Home / PRESS RELEASE: BCCLA reacts to Supreme Court of Canada decision to uphold privacy rights but expand police search power

PRESS RELEASE: BCCLA reacts to Supreme Court of Canada decision to uphold privacy rights but expand police search power

FOR IMMEDIATE RELEASE

Ottawa, ON (unceded Algonquin Anishinaabeg traditional territory) – The BC Civil Liberties Association (BCCLA) welcomes, in part, today’s decision of the Supreme Court of Canada in R v Campbell, 2024 SCC 42. On one hand, we are relieved the majority for the Court affirmed individuals should expect a reasonable expectation of privacy in their text messages. On the other hand, we are disappointed that the majority widened the boundaries of exigent circumstances to justify the warrantless search conducted by the police.

This case arises out of a situation where the police lawfully seized the phone of a known drug dealer and subsequently observed text messages that appeared on the locked screen indicating a potential drug transaction involving fentanyl.
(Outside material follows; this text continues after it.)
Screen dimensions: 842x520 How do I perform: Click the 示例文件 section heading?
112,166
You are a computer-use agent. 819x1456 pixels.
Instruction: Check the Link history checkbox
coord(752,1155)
In response, and without a warrant, the police decided to use the phone and impersonate the dealer to carry out the transaction. Hours later, the Appellant, Dywane Alexander Campbell arrived at the arranged drop off location with the drugs and was arrested. His phone containing the complete exchange of text messages with the dealer was seized as evidence.
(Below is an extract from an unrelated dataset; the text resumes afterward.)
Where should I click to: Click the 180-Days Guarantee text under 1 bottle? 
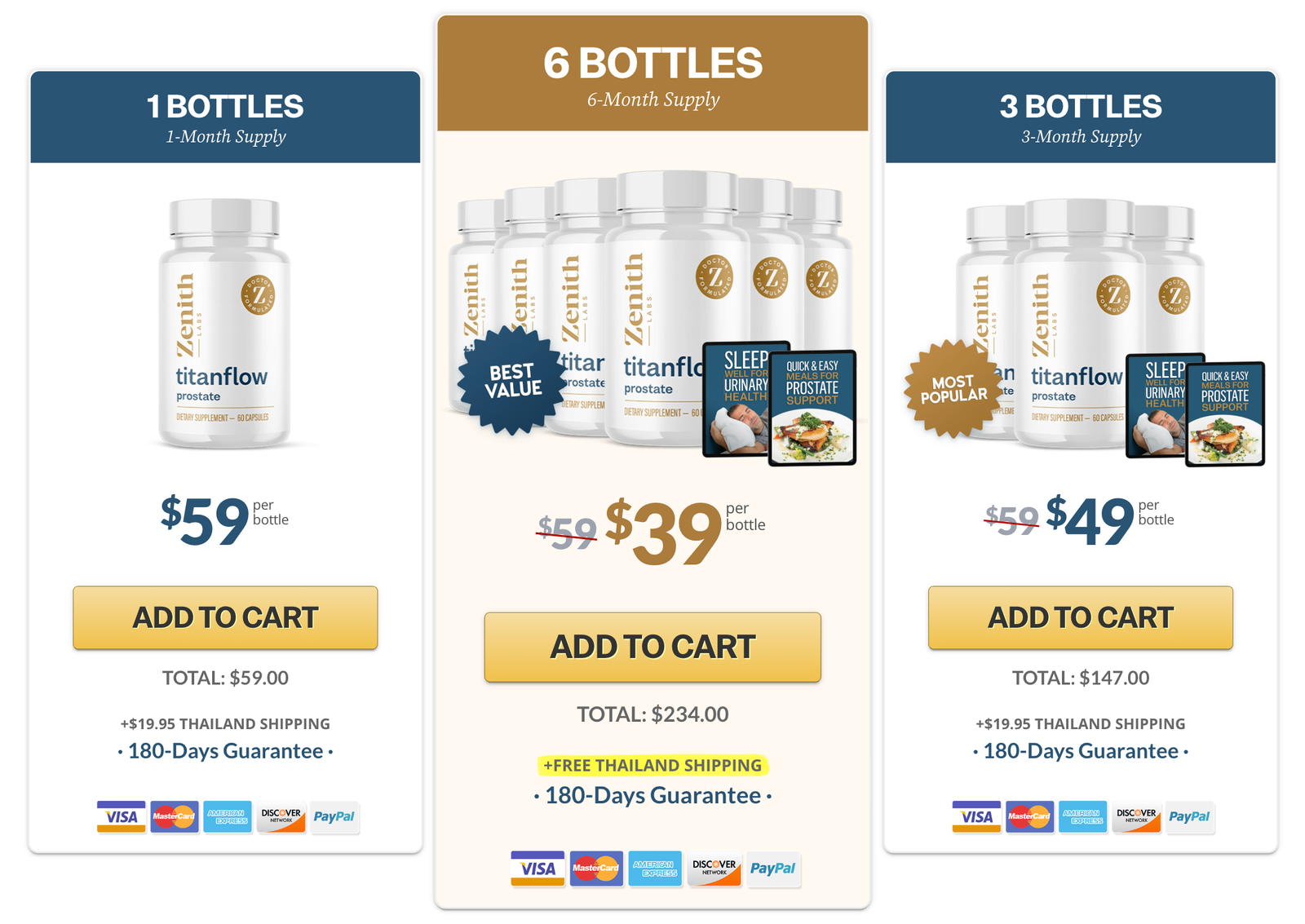225,750
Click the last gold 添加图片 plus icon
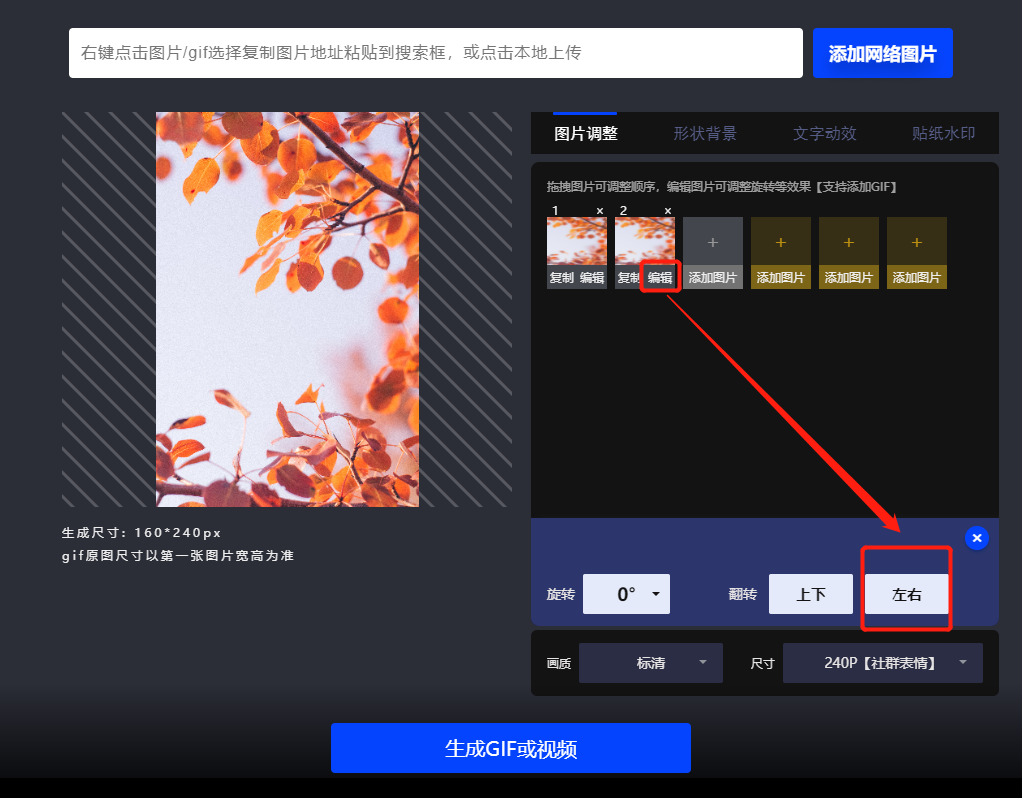The image size is (1022, 798). tap(916, 241)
The BCCLA intervened in this case to argue that police must respect the strict boundaries articulated by the common law doctrine of exigent circumstances to shield the doctrine from police misuse and abuse. Warrantless searches should only be conducted when there is a bona fide emergency marked by a significant degree of immediacy that overrides an individual’s privacy rights and the state’s obligation to apply for a warrant. The doctrine does not permit the police to create or maintain an urgent circumstance to skirt the prior judicial authorization process.

The BCCLA also argued that the public health emergency created by the opioid crisis should not dominate a framework that is meant to afford a rare exception to the requirement for a warrant under s. 8 of the Charter. The risk that fentanyl may end up on the streets at some unknown point in time is not, in and of itself, an imminent threat within the intentionally narrow corridors of exigent circumstances.
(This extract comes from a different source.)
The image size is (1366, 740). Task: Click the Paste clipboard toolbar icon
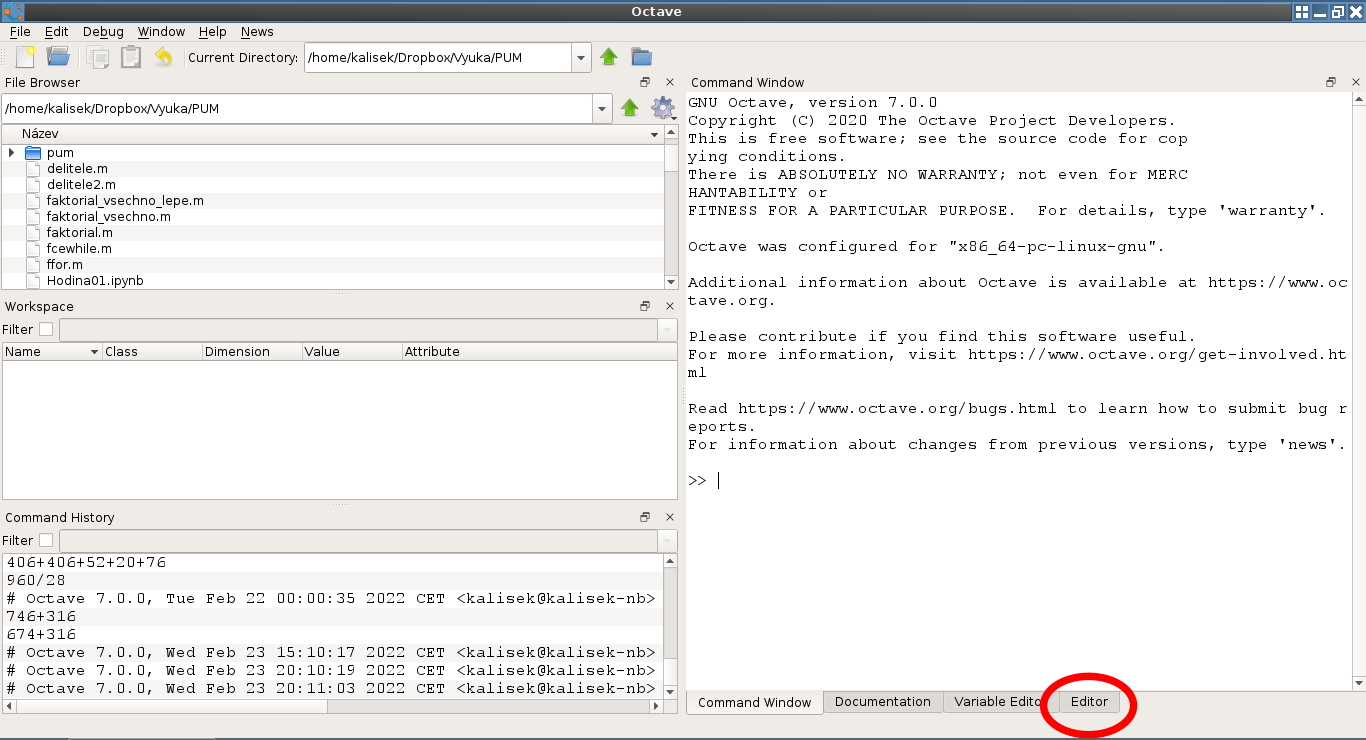click(x=131, y=57)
Veronica Martisius, BCCLA Staff Lawyer reacts:

“We’re relieved today that the Supreme Court of Canada has affirmed individuals’ reasonable expectation of privacy in their text conversations when it comes to police involvement. We’re also pleased that the dissenting Justices echoed our concerns around police accountability. They emphasized that the case law does not support a conclusion that the potential sale and subsequent use of a harmful drug constitutes urgency in the absence of a risk of imminent danger to police or public safety under the doctrine of exigent circumstances. They cautioned, and we agree, that this decision will authorize invasive and over-reaching police conduct.”

The BCCLA was represented by Daniel J. Song, K.C. of Pringle Law and BCCLA Staff Counsel, Veronica Martisius.